The theme for Mr. Peanutbutter's House was composed by the help of Los Angeles Philharmonic. Novak admitted that Mr. Peanutbutter was his favorite character and wanted his theme to be "influenced by hip-hop but in a slightly uninformed way". Originally planned as a 10-second song, as he did not have an idea to compose a full theme, it was later extended to a 45-second theme after the creators requested for a full-length theme for a character in the third season. He hired vocalists from the philharmonic orchestra to perform the theme song. Novak wrote the entire score for the "Fish Out Of Water" episode, and later re-wrote it twice as the first attempt was not well received. He incorporated electronic sounds to add more color for the score.

== Reception ==
The Afterglow magazine's C.S Harper wrote that the soundtrack "creates a grim storyline, one that is often the reality for those in the entertainment world. By mirroring BoJack's story through song, the soundtrack adds a tone of self-awareness to the show. Each season uses diverse tracks from different genres to comment on a variety of themes, including substance abuse and the meaninglessness of celebrity life. Though these topics are dark, they explore the less glamorous facets of the Hollywood experience that many people overlook." Relight's A. J. Martin wrote "the soundtrack is really only something that's appealing for fans of the show, but there's pieces of it anyone could enjoy". Variety named the title theme as one of the "best theme songs of the streaming era". Writing for Looper magazine, Mike Floorwalker praised about the theme song saying, "Its dream-like vibe, punctuated with pounding, distorted drums and a knife-edged horn section, is nothing short of perfect; it somehow manages to broadcast the show's entire aesthetic despite its complete absence of lyrics."

=== Chart performance ===

| Chart (2017) | Peak position |
|---|---|
| UK Soundtrack Albums (OCC) | 24 |
| US Billboard 200 | 81 |
| US Soundtrack Albums (Billboard) | 10 |

== Track listing ==

| No. | Title | Writer(s) | Artist | Length |
|---|---|---|---|---|
| 1. | "BoJack's Theme" | Patrick Carney, Ralph Carney | Patrick Carney feat.
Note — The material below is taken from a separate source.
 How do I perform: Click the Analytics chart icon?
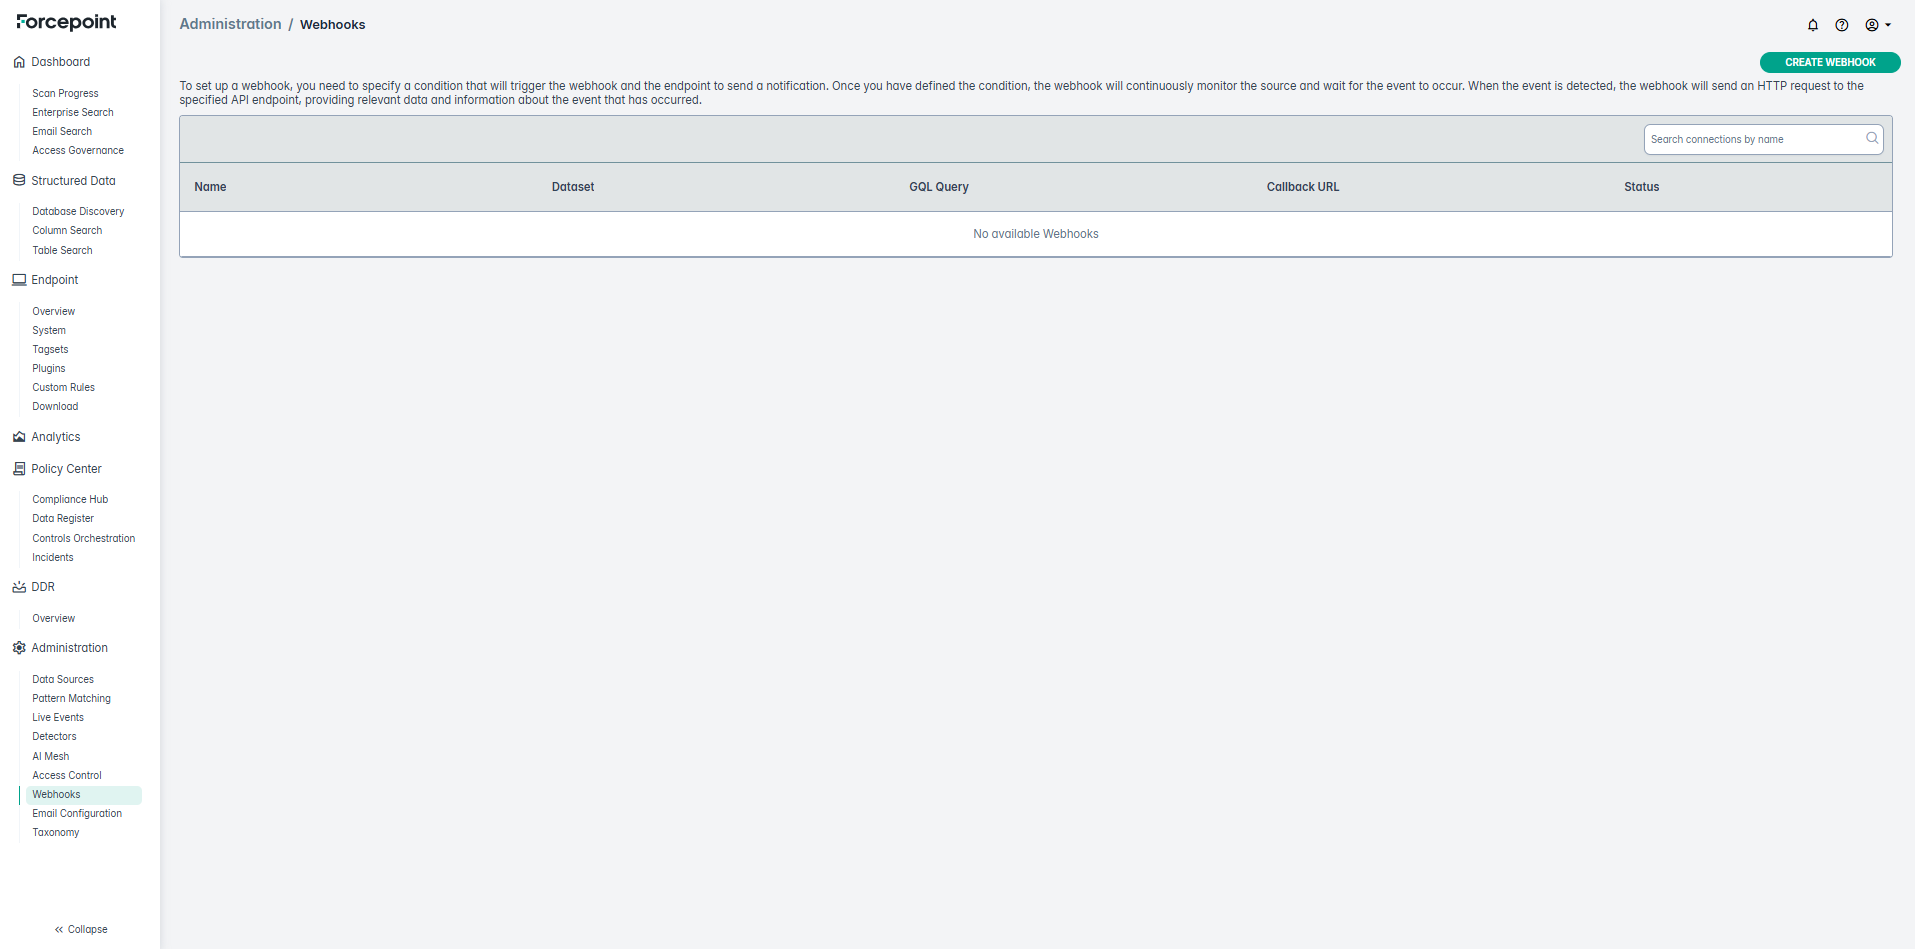tap(19, 437)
Ralph Carney | 0:56 |
| 2. | "Horsin' Around Theme" | Jesse Novak & Raphael Bob-Waksberg | Jesse Novak | 0:44 |
| 3. | "A Horse with No Name" | Dewey Bunnell | Patrick Carney feat. Michelle Branch | 4:35 |
| 4. | "Mr. Peanutbutter's House Theme" | Jesse Novak | Jesse Novak | 0:40 |
| 5. | "I Will Always Think of You" | Jesse Novak, David Corwin & Rachel Kaplan | Jane Krakowski & Colman Domingo | 1:22 |
| 6. | "Get Dat Fetus Kill Dat Fetus" | Jesse Novak & Joanna Calo | Jesse Novak feat. Daniele Gaither & Manus Dunbar | 1:30 |
| 7. | "Kyle and the Kids" | Jesse Novak | Jesse Novak feat. Carrick Moore Gerety | 0:36 |
| 8. | "Stars" (Live at Montreux) | Janis Ian | Nina Simone | 6:37 |
| 9. | "Back in the 90's" | Christian Zucconi | Grouplove | 0:43 |
| 10. | "BoJack's Theme" (Full Length) | Patrick Carney, Ralph Carney | Patrick Carney feat. Ralph Carney | 4:23 |
| 11. | "Seaport" | Jesse Novak | Jesse Novak | 1:00 |
| 12. | "Hallway" | Jesse Novak | Jesse Novak | 1:35 |
| 13. | "Kelsey Apology" | Jesse Novak | Jesse Novak | 0:57 |
| 14. | "Chasing Kelsey" | Jesse Novak | Jesse Novak | 1:42 |
| 15. | "Seahorse Birth" | Jesse Novak | Jesse Novak | 0:47 |
| 16. | "Post Birth" | Jesse Novak | Jesse Novak | 0:26 |
| 17. | "Baby Seahorse and Convenience Store" | Jesse Novak | Jesse Novak | 2:29 |
| 18. | "Shark Chase" | Jesse Novak | Jesse Novak | 0:34 |
| 19. | "Darkness and Tunnel" | Jesse Novak | Jesse Novak | 0:54 |
| 20. | "Fan Section" | Jesse Novak | Jesse Novak | 0:39 |
| 21. | "Factory" | Jesse Novak | Jesse Novak | 1:58 |
| 22. | "Flying" | Jesse Novak | Jesse Novak | 0:54 |
| 23. | "Seahorse Reunion" | Jesse Novak | Jesse Novak | 0:49 |
| 24. | "Final Kelsey Pursuit" | Jesse Novak | Jesse Novak | 0:28 |
| 25. | "Sea of Dreams" | Brad Oberhofer | Oberhofer | 4:43 |

== Songs featured in the series ==
In addition to Novak's score, the show has occasionally featured other songs in the closing credits. In season one, Lyla Foy's song "Impossible" appears in the end credits of the seventh episode, "Say Anything"; the Death Grips song "No Love" is used in "Downer Ending", the eleventh episode; and the Rolling Stones song "Wild Horses" and Tegan and Sara's "Closer" in "Later", the first-season finale. The Kevin Morby song "Parade" closed out "Yes And", episode ten of the second season, and the Courtney Barnett song "Avant Gardener" plays during "Out to Sea", the second-season finale. The show features Oberhofer's song "Sea of Dreams" in the fourth episode of the third season, "Fish out of Water", and Nina Simone's cover of Janis Ian's "Stars" in "That Went Well", the last episode of that season. In season four, Magic Sword's "Infinite" is used in "Thoughts and Prayers", the fifth episode of the season, K.Flay's "Blood in the Cut" in "Stupid Piece of Sh*t", the sixth episode, and Jenny Owen Youngs's "Wake Up" in "What Time Is It Right Now", the twelfth episode.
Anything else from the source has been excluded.